As you correctly state, $C^m(\Sigma)$ is the collection of all $m$ times continuously differentiable functions on $\Sigma$ - for this to make sense, it is clear that we need $m$ to be a non-negative integer. The spaces $C^{m, \alpha}(\Sigma)$, with parameter $\alpha \in (0, 1]$ are similar. They consist of $m$ times continuously differentiable functions on $\Sigma$ such that the $m^{\textrm{th}}$ partial derivatives are Hölder continuous with exponent $\alpha$. In particular $C^{m,\alpha}(\Sigma) \subset C^m(\Sigma)$. The spaces $C^{m, \alpha}(\Sigma)$ are often called Hölder spaces. You can also extend the definition to spaces $C^{m, \alpha}(\Sigma)$ with $\alpha > 1$.

A function $f : \Sigma \to \mathbb{R}$ is Hölder continuous with exponent $\alpha$ if there is a non-negative constant $C$ such that $$|f(x) - f(y)| \leq C|x - y|^{\alpha}$$ for all $x, y \in \Sigma$.

**Directions**:
A) According to the passage on Hölder spaces, what are the spaces $C^{m, \alpha}(\Sigma)$ often called?
B) Using the passage on Hölder spaces, state for each of the following whether it agrees with the passage, and quote the words that decide it: (i) $C^m(\Sigma)$ is a subset of $C^{m,\alpha}(\Sigma)$. (ii) For $C^m(\Sigma)$ to make sense, $m$ must be a non-negative integer. (iii) The constant $C$ in the definition of Hölder continuity may be negative.

**Extracted records**:

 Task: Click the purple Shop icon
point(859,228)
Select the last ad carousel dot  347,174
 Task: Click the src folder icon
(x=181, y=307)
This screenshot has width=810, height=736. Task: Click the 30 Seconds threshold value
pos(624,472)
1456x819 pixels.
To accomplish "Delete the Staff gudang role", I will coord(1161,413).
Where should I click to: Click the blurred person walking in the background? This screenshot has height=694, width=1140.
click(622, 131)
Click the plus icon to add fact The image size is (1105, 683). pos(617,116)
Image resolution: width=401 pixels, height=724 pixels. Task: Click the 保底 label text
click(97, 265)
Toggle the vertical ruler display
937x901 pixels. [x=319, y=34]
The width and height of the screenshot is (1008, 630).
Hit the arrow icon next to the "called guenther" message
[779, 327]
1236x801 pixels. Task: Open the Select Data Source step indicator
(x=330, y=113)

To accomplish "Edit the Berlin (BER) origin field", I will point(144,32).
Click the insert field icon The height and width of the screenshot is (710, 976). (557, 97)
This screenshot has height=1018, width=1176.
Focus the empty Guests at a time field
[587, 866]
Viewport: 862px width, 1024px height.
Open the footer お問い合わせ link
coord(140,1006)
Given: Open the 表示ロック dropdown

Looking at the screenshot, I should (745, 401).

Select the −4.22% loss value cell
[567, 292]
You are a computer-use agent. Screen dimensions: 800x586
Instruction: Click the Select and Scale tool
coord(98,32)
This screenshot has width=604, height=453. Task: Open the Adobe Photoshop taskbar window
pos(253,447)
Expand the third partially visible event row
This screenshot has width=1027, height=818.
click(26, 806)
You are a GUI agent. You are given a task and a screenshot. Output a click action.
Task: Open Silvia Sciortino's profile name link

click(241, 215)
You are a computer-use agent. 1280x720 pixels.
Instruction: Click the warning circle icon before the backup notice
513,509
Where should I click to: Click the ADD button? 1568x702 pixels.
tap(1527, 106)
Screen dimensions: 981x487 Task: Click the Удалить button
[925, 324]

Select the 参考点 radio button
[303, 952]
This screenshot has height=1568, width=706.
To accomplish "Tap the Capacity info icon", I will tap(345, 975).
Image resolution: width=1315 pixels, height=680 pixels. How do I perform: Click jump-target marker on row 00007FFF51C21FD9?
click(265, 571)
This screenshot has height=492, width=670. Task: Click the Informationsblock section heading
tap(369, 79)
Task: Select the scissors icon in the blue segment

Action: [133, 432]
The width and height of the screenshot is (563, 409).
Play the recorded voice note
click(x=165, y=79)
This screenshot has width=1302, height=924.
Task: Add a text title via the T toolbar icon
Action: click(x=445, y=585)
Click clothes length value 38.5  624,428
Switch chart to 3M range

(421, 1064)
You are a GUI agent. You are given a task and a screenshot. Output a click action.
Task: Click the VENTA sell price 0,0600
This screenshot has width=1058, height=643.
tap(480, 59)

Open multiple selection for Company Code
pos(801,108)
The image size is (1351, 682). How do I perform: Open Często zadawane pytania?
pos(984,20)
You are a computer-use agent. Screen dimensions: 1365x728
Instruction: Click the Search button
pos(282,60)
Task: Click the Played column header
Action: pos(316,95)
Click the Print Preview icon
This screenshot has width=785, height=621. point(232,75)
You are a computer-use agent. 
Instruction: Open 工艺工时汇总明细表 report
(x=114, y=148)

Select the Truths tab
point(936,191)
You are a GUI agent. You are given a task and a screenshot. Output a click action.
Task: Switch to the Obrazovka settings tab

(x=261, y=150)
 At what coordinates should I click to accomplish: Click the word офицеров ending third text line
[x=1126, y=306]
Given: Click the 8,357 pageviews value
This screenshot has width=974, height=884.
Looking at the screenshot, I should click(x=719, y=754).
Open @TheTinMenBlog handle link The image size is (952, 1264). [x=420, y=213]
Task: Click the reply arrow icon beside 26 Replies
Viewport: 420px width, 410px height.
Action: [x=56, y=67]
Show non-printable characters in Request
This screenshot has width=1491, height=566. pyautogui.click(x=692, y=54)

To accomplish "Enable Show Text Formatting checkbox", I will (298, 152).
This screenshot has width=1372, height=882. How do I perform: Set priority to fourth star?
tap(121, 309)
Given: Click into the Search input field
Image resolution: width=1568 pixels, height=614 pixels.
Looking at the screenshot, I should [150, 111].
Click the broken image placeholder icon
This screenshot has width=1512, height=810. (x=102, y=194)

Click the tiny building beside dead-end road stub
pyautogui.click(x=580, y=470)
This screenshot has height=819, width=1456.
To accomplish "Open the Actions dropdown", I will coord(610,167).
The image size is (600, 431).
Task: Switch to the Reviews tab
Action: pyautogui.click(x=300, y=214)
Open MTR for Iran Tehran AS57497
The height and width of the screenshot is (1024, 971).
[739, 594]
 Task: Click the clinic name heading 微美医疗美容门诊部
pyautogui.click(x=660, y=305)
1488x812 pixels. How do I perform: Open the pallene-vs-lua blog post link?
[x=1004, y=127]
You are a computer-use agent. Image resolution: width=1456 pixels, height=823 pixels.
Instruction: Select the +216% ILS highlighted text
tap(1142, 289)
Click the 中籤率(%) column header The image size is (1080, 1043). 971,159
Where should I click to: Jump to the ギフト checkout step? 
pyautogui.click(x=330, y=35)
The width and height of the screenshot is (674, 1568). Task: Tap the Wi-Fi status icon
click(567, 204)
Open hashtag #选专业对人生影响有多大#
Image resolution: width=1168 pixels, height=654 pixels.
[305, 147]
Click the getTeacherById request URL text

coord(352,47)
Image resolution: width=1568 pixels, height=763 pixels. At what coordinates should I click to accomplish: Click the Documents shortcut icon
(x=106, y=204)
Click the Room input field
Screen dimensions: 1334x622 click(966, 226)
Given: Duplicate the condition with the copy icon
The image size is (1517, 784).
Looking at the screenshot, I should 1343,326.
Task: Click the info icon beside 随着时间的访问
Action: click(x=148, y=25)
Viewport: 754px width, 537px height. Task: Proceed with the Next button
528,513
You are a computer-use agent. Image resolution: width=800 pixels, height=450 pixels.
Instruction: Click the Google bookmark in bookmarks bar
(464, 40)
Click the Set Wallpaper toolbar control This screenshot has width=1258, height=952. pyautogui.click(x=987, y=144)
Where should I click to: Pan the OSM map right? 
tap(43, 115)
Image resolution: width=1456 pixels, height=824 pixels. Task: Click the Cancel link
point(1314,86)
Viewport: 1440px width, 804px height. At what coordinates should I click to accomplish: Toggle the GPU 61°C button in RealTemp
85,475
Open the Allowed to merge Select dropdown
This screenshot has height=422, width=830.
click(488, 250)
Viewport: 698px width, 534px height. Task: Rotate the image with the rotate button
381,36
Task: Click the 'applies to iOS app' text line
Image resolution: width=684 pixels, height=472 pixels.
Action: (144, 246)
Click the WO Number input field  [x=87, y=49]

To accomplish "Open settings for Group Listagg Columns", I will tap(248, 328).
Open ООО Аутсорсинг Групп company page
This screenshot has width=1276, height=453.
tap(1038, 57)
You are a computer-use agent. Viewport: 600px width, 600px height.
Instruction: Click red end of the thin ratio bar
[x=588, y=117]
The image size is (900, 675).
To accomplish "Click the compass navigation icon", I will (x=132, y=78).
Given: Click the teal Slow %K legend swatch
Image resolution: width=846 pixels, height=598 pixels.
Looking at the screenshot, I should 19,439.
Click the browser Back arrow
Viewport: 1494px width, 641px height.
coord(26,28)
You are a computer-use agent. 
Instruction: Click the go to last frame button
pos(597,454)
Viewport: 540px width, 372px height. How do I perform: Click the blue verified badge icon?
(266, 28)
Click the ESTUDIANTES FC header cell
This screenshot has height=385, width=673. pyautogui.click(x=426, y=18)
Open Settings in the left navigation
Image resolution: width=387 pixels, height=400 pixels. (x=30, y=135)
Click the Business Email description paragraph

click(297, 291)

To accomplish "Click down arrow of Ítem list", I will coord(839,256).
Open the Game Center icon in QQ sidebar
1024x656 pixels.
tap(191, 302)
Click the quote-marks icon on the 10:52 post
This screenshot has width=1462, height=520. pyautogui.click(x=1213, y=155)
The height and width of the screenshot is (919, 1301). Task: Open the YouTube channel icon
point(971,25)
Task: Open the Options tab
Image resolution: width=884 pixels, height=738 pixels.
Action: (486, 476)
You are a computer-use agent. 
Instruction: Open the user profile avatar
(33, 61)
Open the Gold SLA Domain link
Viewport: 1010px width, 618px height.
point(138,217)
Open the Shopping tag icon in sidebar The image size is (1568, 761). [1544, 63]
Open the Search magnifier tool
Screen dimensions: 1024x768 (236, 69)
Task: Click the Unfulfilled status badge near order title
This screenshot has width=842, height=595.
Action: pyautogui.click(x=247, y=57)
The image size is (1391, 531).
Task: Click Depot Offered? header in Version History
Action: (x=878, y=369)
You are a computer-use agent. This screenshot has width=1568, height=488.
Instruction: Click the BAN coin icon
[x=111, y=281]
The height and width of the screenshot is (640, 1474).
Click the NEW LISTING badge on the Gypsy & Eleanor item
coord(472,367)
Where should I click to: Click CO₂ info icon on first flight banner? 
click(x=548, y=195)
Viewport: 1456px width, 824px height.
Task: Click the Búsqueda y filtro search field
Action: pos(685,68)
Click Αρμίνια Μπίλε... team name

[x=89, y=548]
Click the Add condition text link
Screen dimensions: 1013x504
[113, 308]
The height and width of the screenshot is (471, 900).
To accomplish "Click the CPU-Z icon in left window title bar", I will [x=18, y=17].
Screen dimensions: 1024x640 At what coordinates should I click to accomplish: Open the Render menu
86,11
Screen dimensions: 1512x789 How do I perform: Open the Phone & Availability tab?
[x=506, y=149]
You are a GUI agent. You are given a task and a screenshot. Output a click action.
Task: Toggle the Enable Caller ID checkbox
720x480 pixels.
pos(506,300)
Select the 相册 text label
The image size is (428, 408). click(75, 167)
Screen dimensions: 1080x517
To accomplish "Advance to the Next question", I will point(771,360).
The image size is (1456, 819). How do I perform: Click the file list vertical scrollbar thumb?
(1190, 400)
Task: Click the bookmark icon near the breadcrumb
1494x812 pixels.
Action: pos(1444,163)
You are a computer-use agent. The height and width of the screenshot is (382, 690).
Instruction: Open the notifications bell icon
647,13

**Solution list**:
A) Hölder spaces

B)
(i) No: "In particular $C^{m,\alpha}(\Sigma) \subset C^m(\Sigma)$."
(ii) Yes: "we need $m$ to be a non-negative integer"
(iii) No: "there is a non-negative constant $C$"